• [DOCUMENT SEGMENT]
The __Prediction Pipeline__ in NeSy4PPM is responsible for generating activity suffix predictions from a prefix (i.e., an incomplete trace) using a trained neural model. To enhance both accuracy and compliance under concept drift, it supports two main prediction modes:
- __BK-contextualized Beam Search__: the BK is used *during* beam search to guide which branches are explored based on compliance.
- __BK-based Filtering__: the BK is used *after* the beam search to filter out non-compliant predicted suffixes.

## 3.1 Set prediction parameters
The prediction process begins by specifying the following parameters that control how the prediction algorithm operates:
- `log_data.evaluation_prefix_start`: the minimum prefix length (in events) for prediction.
- `log_data.evaluation_prefix_end`: the maximum prefix length for prediction.
- `model_arch`: the trained model architecture (`NN_model.LSTM` or `NN_model.Transformer`).
- `encoder`: the encoding method used during training (`Encodings.One_hot` or `Encodings.Index_based`).
- `output_folder`: the path where the trained model and prediction results are saved.
- `bk_file_path`: the path to the `BK` (background knowledge) file.
- `beam_size`: the number of alternative suffixes explored in parallel by the beam search. A `simple autoregressive prediction` can be performed by setting `beam_size` to `0` (greedy search).
- `weight`: a float value in [0, 1] that balances the importance of neural predictions and BK compliance. A value of 0 uses only the neural model, while higher values increase the importance of BK during the search.
- `BK_end`: a boolean parameter indicating whether BK is applied at the end (i.e., filtering) instead of during the search,
- `fitness_method`: the method used to compute compliance scores—i.e., the alignment or replay fitness between the predicted trace and the procedural model. This parameter is only applicable when the BK model is procedural, and must be set to one of the following: : `conformance_diagnostics_alignments`, `fitness_alignments`, `conformance_diagnostics_token_based_replay` or `fitness_token_based_replay`.

• [EXERCISE TASK A]
According to the prediction pipeline passage, why does NeSy4PPM support two prediction modes?

• [STORED DATA]
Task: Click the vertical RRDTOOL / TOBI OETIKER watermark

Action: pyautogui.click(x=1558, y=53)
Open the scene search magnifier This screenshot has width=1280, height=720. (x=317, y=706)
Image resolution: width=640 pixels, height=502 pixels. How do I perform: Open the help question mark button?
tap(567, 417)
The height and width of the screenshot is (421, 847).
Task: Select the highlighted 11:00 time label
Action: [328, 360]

* * *

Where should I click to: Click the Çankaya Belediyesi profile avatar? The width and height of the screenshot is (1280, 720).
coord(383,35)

• [EXERCISE TASK B]
From the first block of entries, reproduce the part that opens with the line containing "Task: Click the" and closes with the line containing "Action: [328, 360]", including both of those lines.

• [CORRECT OUTPUT A]
NeSy4PPM supports its two prediction modes, BK-contextualized Beam Search and BK-based Filtering, to enhance both accuracy and compliance under concept drift.

• [CORRECT OUTPUT B]
Task: Click the vertical RRDTOOL / TOBI OETIKER watermark

Action: pyautogui.click(x=1558, y=53)
Open the scene search magnifier This screenshot has width=1280, height=720. (x=317, y=706)
Image resolution: width=640 pixels, height=502 pixels. How do I perform: Open the help question mark button?
tap(567, 417)
The height and width of the screenshot is (421, 847).
Task: Select the highlighted 11:00 time label
Action: [328, 360]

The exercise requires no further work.